▸ Work request: Begin with the line that holds "Toggle the main menu hamburger" and retype through the last line of the listing below, exactly; pictures are not part of the copy.

▸ Records for the task:

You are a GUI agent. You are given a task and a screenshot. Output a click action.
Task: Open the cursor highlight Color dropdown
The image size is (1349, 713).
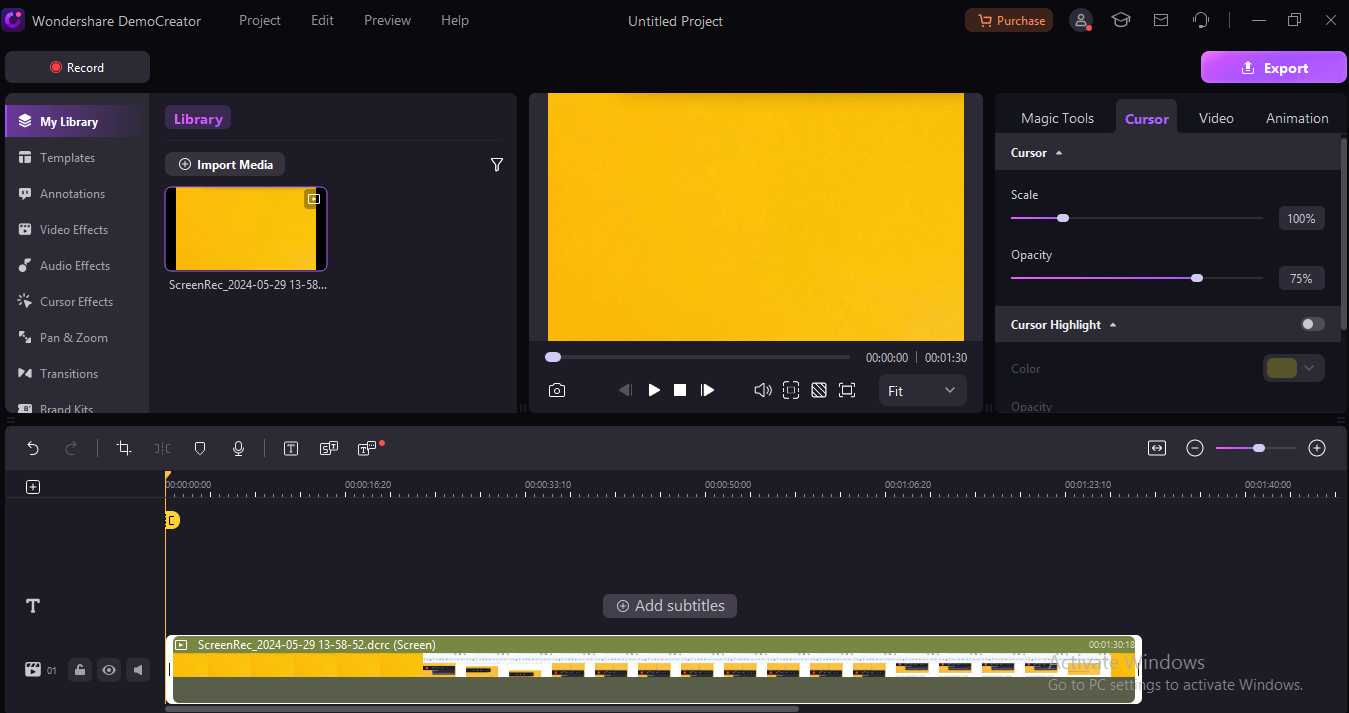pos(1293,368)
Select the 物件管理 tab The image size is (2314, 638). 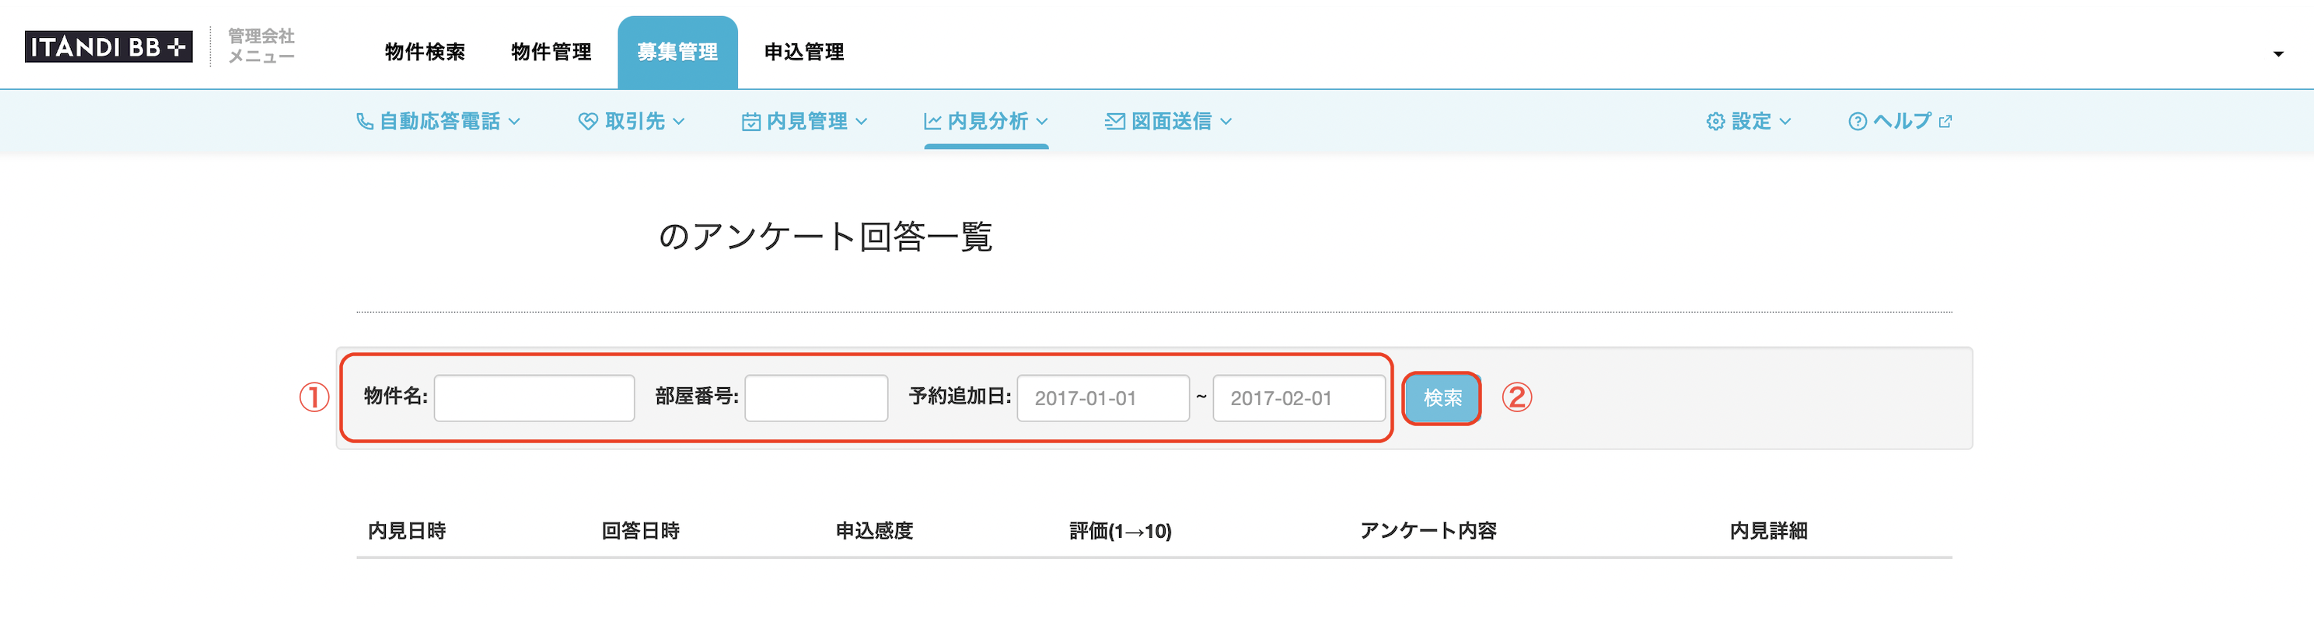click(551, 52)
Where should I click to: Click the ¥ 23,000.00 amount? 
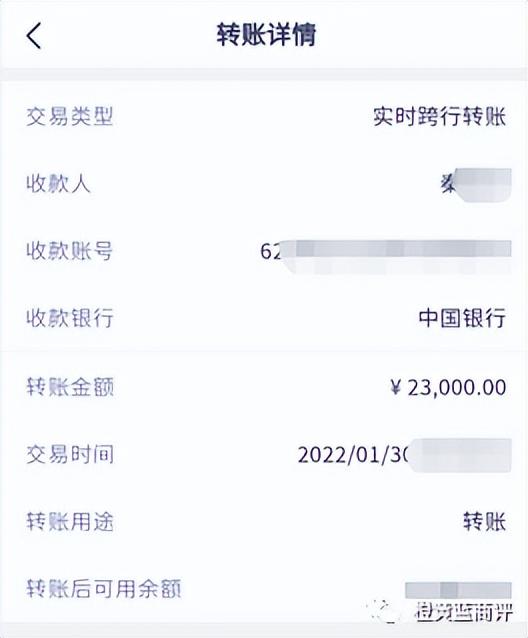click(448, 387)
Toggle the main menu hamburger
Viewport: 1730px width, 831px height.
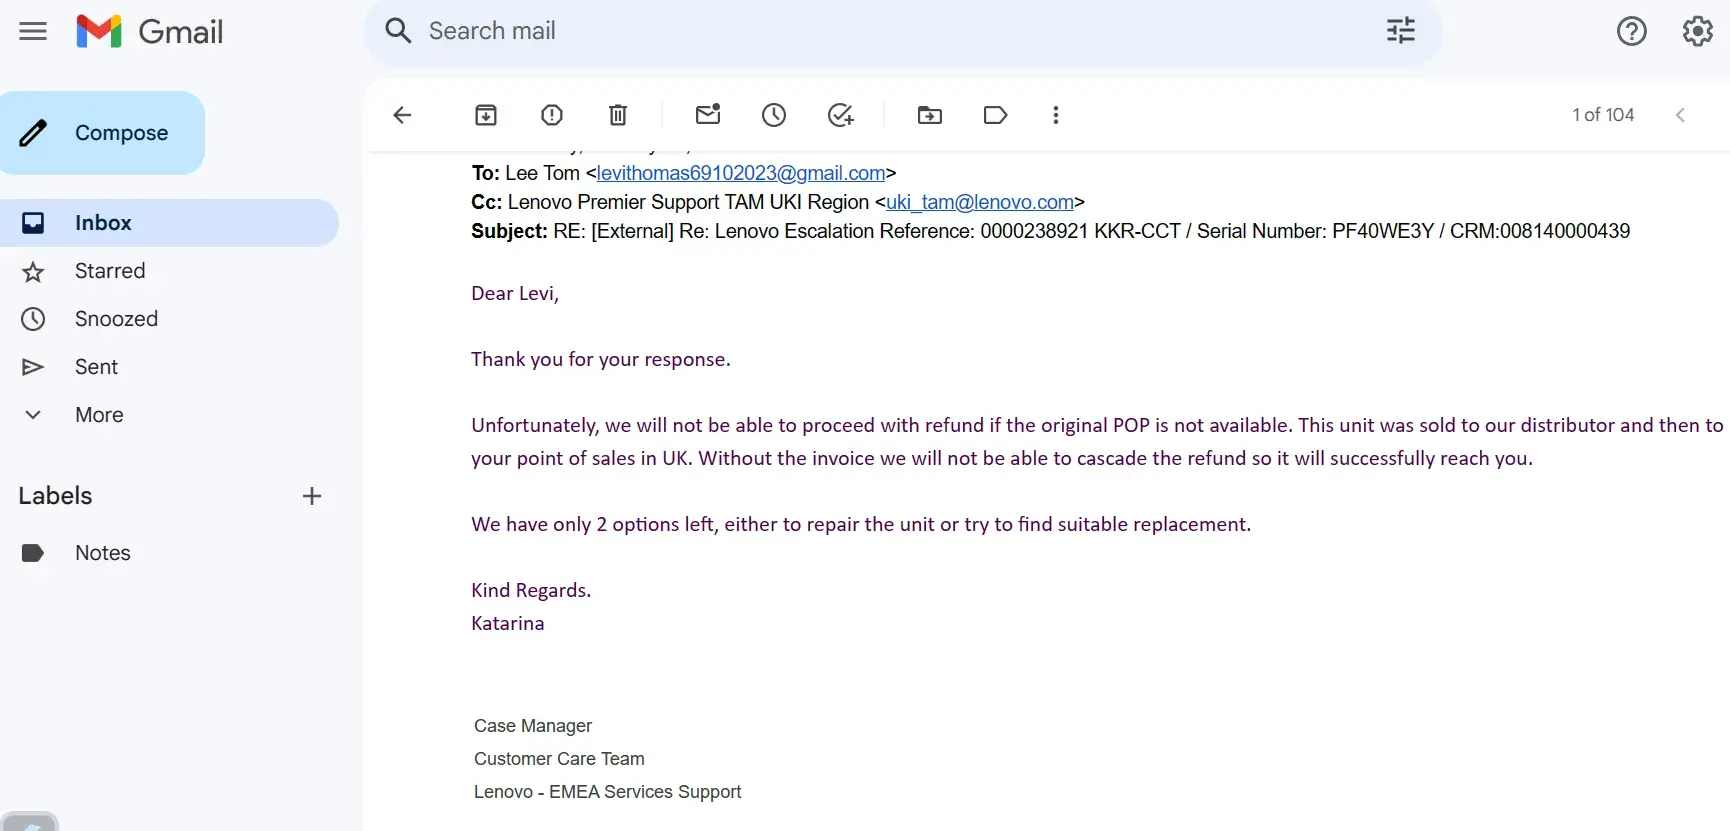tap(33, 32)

▸ Answer to this task:
Toggle the main menu hamburger
Viewport: 1730px width, 831px height.
tap(33, 32)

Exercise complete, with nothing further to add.